Personal information
- Full name: Andrew Dunkley
- Born: 29 June 1968 (age 57) South Gippsland
- Original team: North Launceston (TFL)/Devon Bombers (VIC)
- Height: 192 cm (6 ft 4 in)
- Weight: 100 kg (220 lb)
- Position: Defender

Playing career^{1}
- Years: Club / Games (Goals)
- 1992–2002: Sydney / 217 (11)

Representative team honours
- Years: Team / Games (Goals)
- 1998: Victoria / ? (?)
- ^{1} Playing statistics correct to the end of 2002.^{2} Representative statistics correct as of 1998.

= Andrew Dunkley =

Australian rules footballer

Andrew Dunkley (born 29 June 1968) is a former Australian rules footballer who represented in the Australian Football League (AFL). He also represented Victoria in State of Origin in 1998.

==AFL career==
Dunkley played most of his career at full-back at a time when champion forwards such as Tony Lockett, Wayne Carey, Tony Modra, Gary Ablett Sr., Jason Dunstall and various others graced the field. He was renowned for his competitiveness as well as his ordinary kicking skills. Dunkley was selected to play for the Swans in the 1996 AFL Grand Final, but took the field in controversial circumstances. On the Wednesday before the Grand Final, Dunkley was reported on video evidence – which was still relatively uncommon practice at the time – for striking 's James Hird in the previous week's preliminary final. On the Thursday, Sydney successfully obtained a Supreme Court injunction to prevent the case from being heard until after the Grand Final, with the judge ruling that requiring Dunkley to face the tribunal only one day after learning of the charge and two days before the Grand Final would deny him natural justice and deny him the time required to prepare a defence. Consequently, Dunkley was free to play. When Dunkley ultimately faced the tribunal, he was suspended for three weeks.

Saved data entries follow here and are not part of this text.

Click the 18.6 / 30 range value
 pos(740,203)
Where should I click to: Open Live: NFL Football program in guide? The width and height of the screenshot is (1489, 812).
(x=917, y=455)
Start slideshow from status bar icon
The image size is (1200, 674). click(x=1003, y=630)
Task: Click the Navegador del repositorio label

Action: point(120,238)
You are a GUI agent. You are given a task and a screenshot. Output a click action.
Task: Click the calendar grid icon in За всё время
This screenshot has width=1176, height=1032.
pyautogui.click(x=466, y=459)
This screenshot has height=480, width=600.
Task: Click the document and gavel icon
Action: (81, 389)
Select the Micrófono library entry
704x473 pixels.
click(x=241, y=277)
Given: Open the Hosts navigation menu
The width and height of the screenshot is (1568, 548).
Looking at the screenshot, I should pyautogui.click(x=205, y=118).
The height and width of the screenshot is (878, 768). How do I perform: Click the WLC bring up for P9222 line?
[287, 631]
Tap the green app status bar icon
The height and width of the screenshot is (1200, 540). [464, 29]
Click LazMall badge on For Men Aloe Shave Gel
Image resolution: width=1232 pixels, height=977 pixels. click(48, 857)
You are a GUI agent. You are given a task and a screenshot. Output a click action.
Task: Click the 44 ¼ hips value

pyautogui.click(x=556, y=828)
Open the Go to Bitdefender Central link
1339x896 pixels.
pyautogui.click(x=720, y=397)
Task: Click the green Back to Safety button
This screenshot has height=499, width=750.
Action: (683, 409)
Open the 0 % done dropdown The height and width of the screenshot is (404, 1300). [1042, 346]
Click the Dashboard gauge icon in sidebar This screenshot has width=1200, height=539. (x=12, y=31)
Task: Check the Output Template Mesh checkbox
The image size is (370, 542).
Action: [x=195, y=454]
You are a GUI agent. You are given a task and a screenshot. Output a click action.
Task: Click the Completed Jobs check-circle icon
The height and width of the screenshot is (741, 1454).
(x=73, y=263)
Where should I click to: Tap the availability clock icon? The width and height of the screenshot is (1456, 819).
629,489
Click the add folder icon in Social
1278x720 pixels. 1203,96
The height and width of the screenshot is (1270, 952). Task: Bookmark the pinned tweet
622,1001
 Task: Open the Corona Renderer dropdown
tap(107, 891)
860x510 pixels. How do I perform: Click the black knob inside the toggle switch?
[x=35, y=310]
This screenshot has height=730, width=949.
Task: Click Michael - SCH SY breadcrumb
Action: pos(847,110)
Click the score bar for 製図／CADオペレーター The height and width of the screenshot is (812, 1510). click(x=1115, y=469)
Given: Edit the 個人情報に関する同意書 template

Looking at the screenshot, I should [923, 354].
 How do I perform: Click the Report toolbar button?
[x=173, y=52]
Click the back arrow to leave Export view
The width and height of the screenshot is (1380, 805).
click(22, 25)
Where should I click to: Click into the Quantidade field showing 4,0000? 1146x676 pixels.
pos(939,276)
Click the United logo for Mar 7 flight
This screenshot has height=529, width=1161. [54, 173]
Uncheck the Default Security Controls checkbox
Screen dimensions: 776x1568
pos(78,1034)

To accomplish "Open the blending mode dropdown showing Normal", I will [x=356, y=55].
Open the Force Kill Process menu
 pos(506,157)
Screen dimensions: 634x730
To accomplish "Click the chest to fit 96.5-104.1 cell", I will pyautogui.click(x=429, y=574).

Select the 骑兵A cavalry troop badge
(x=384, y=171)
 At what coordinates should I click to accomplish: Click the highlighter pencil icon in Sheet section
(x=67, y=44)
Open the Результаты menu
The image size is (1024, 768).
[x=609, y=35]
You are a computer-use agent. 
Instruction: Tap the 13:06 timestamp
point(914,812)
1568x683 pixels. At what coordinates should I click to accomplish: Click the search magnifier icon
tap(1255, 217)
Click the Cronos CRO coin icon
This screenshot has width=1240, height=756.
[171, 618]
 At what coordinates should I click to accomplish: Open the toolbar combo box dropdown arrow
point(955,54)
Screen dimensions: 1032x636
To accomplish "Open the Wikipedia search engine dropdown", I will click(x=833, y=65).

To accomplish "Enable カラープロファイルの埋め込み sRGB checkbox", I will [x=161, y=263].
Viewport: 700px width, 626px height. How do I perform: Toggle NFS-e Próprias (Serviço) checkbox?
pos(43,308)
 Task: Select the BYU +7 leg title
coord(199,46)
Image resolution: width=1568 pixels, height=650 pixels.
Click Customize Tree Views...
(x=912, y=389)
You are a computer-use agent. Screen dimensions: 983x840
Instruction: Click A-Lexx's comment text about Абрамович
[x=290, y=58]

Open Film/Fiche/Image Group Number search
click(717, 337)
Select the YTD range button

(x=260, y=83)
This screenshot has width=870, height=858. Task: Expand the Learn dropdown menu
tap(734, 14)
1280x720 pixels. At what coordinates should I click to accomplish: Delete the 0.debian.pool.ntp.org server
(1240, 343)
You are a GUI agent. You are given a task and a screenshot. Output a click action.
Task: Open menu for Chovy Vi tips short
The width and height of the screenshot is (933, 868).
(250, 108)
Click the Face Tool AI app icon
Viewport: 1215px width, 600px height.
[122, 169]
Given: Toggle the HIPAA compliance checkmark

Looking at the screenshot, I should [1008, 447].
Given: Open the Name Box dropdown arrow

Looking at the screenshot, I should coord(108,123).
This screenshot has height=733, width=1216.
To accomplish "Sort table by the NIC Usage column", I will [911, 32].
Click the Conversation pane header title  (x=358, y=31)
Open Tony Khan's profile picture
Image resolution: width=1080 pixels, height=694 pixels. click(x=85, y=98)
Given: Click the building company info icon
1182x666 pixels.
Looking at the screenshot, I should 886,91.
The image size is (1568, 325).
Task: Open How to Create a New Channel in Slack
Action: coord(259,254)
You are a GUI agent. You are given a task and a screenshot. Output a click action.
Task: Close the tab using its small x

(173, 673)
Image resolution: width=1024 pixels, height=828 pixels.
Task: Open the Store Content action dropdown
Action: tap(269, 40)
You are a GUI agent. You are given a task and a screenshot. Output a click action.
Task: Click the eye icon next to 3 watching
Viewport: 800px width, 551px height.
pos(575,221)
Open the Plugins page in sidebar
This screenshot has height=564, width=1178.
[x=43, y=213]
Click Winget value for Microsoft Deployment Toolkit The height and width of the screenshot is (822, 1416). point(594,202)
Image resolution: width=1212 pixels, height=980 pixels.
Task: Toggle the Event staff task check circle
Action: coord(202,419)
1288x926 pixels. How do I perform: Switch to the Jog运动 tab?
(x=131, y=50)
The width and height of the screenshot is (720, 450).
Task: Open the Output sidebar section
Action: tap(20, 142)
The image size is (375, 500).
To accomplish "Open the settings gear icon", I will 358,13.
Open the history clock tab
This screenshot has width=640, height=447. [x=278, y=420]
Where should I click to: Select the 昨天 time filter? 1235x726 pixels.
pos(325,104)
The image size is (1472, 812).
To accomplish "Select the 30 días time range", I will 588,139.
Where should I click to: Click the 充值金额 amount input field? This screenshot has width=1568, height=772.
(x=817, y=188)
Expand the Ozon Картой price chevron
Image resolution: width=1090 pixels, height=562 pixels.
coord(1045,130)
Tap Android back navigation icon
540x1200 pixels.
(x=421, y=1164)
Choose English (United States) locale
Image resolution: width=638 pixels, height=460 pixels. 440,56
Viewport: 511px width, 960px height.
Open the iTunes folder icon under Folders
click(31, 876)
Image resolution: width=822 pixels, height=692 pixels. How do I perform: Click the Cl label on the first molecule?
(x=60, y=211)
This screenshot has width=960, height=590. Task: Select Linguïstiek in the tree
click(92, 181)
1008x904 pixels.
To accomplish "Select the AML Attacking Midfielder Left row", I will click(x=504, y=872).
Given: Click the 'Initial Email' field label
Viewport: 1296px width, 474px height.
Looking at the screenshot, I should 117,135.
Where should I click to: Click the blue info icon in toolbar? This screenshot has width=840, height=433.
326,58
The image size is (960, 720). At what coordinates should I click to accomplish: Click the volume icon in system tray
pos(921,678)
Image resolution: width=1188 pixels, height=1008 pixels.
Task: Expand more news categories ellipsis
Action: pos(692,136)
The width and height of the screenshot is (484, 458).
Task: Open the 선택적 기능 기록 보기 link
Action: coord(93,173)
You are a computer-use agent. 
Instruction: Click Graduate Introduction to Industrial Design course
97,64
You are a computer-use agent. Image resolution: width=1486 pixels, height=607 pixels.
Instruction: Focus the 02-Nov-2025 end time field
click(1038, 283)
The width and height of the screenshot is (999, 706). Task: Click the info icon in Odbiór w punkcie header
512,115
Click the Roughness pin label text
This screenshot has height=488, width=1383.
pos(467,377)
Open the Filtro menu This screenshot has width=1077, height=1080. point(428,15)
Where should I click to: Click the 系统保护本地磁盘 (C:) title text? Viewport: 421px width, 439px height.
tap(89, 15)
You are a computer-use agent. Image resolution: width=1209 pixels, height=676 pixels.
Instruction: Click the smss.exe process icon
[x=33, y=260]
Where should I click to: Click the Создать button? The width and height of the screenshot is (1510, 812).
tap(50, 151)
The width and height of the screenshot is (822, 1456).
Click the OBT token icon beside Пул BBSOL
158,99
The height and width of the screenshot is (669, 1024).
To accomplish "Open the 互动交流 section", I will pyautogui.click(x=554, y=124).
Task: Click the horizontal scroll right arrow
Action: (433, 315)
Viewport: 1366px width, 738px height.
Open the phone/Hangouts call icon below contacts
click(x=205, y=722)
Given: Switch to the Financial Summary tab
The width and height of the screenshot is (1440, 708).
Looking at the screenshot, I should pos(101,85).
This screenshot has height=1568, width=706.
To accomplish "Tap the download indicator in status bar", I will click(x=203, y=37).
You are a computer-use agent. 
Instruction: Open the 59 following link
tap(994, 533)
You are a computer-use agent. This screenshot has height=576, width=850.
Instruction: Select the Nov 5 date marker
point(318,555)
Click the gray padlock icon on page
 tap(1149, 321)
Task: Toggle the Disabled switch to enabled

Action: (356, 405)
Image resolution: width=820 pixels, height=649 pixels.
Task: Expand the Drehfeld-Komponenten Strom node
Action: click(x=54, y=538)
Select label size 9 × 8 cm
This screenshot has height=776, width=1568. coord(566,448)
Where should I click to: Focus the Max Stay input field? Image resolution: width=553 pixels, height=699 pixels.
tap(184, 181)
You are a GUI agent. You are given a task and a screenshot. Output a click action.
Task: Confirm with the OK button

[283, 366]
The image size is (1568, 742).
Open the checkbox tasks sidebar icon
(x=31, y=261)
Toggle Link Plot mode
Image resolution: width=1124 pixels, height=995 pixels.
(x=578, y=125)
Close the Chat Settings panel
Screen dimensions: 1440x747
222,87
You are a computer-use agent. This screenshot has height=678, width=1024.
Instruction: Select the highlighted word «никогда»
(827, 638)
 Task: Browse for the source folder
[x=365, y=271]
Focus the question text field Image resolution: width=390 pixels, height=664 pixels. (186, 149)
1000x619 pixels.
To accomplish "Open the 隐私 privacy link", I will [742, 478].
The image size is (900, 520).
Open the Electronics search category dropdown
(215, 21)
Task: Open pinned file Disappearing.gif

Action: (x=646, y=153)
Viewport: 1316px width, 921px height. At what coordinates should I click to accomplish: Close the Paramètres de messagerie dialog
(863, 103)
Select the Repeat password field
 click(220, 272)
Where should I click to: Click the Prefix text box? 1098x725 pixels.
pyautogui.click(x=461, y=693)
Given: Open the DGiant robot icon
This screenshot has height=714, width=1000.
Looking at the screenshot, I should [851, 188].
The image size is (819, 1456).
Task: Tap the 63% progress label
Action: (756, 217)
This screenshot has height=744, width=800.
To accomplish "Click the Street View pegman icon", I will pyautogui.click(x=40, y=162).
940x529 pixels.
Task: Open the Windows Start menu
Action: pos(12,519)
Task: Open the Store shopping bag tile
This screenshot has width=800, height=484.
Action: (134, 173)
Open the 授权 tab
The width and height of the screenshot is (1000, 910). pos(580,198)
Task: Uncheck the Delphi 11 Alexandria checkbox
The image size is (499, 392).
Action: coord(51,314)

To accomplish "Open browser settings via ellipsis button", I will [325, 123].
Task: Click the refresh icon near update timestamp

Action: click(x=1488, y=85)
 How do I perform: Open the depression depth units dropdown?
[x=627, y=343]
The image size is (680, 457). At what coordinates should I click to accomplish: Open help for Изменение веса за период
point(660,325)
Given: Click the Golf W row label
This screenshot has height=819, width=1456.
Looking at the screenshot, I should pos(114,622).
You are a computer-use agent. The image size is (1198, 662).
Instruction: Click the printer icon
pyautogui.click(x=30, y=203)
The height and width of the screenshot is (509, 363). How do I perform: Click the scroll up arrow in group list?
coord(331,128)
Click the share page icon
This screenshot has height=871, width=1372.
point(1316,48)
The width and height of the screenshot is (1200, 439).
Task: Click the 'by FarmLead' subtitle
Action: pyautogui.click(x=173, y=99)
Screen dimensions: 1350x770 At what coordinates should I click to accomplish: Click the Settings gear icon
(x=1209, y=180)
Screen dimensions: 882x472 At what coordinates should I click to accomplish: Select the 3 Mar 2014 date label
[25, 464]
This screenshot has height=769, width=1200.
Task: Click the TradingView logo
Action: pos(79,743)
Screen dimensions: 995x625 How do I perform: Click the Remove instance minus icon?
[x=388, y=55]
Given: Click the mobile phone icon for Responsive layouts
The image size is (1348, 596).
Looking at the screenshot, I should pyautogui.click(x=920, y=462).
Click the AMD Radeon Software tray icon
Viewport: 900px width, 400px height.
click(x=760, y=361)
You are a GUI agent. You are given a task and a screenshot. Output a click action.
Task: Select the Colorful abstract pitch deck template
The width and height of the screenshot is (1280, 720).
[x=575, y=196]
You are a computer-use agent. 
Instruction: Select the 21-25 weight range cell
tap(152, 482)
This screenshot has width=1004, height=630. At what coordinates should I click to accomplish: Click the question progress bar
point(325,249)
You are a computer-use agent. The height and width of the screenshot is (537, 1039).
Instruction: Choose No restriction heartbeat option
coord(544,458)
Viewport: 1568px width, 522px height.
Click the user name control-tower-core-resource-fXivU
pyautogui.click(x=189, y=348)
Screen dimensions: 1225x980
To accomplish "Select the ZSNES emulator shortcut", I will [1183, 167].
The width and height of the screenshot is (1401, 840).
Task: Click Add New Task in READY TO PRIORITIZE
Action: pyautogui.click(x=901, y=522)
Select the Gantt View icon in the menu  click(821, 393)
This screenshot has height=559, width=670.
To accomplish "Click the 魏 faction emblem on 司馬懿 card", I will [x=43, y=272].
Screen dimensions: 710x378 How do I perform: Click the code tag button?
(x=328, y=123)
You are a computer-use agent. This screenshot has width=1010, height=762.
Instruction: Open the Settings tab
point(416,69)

==Post-AFL and personal life==
After finishing his AFL career, Dunkley moved back to Victoria with his family where he played for and coached Leongatha Football Club. He is married to Lisa and has one daughter Lara who plays for the Queensland Firebirds in the Super Netball League, and two sons – Josh who currently plays for the Brisbane Lions in the AFL and Kyle who previously played AFL for the Melbourne Football Club and now plays for Brisbane Lions VFL team (2023).